Selon des estimations récentes, les individus les plus riches du monde valent collectivement plus de 8 000 milliards de dollars. C’est plus que le PIB de l’Australie, du Canada, du Brésil et du Royaume-Uni réunis. Et si certains milliardaires font sortir de l’argent plus vite qu’ils n’en gagnent, la réalité est que la plupart d’entre eux ne le font pas.

En tant que président du conseil d’administration de l’organisation de défense des droits des citoyens du monde, nous avons entrepris de changer cette tendance en début d’année en lançant la campagne « Give While You Live », une initiative visant à mobiliser les philanthropes les plus riches du monde pour qu’ils consacrent chaque année 5 % de leur valeur nette au soutien de questions importantes comme la protection de la planète ou l’éradication de la pauvreté extrême. Aujourd’hui, face à des défis mondiaux sans précédent, « Give While You Live » a pris un nouveau sens et son objectif est sans doute plus important que jamais.

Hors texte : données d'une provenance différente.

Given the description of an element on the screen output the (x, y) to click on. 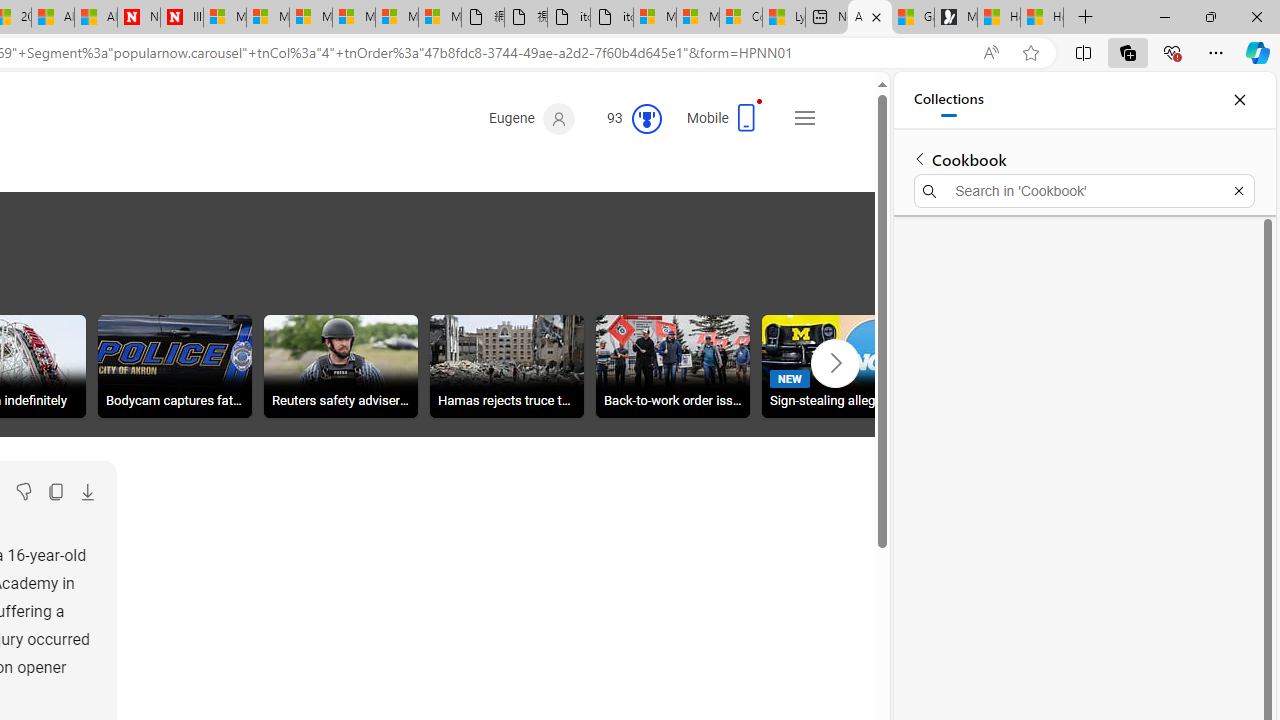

En tant que nation, l’Amérique est le pays le plus généreux en volume et, selon l’indice mondial des dons de la CAF, elle occupe cette position depuis plus de dix ans. Mais qui en Amérique donne et combien ? Dans le cadre d’un nouveau partenariat inspiré de Give While You Live, Global Citizen a collaboré avec Forbes pour trouver des réponses à ces questions et s’est attaché à affiner la façon dont la philanthropie est mesurée au sein du Forbes 400, l’indice annuel des 400 Américains les plus riches. L’objectif était simple et fondé sur des données : cette année, le score de philanthropie du Forbes 400 devait mesurer et vérifier le total des subventions que les milliardaires ont versées à des causes caritatives au cours de leur vie, plutôt que l’argent garé dans leurs fondations caritatives ou leurs fonds conseillés par les donateurs (DAF) en raison de leur manque d’exigences en matière de divulgation et de distribution. Les membres ont tous été contactés pour vérifier les résultats des recherches et ont reçu une note de 1 à 5, du moins généreux au plus généreux, leurs dépenses philanthropiques allant de moins de 1 % à plus de 20 % de leur valeur nette.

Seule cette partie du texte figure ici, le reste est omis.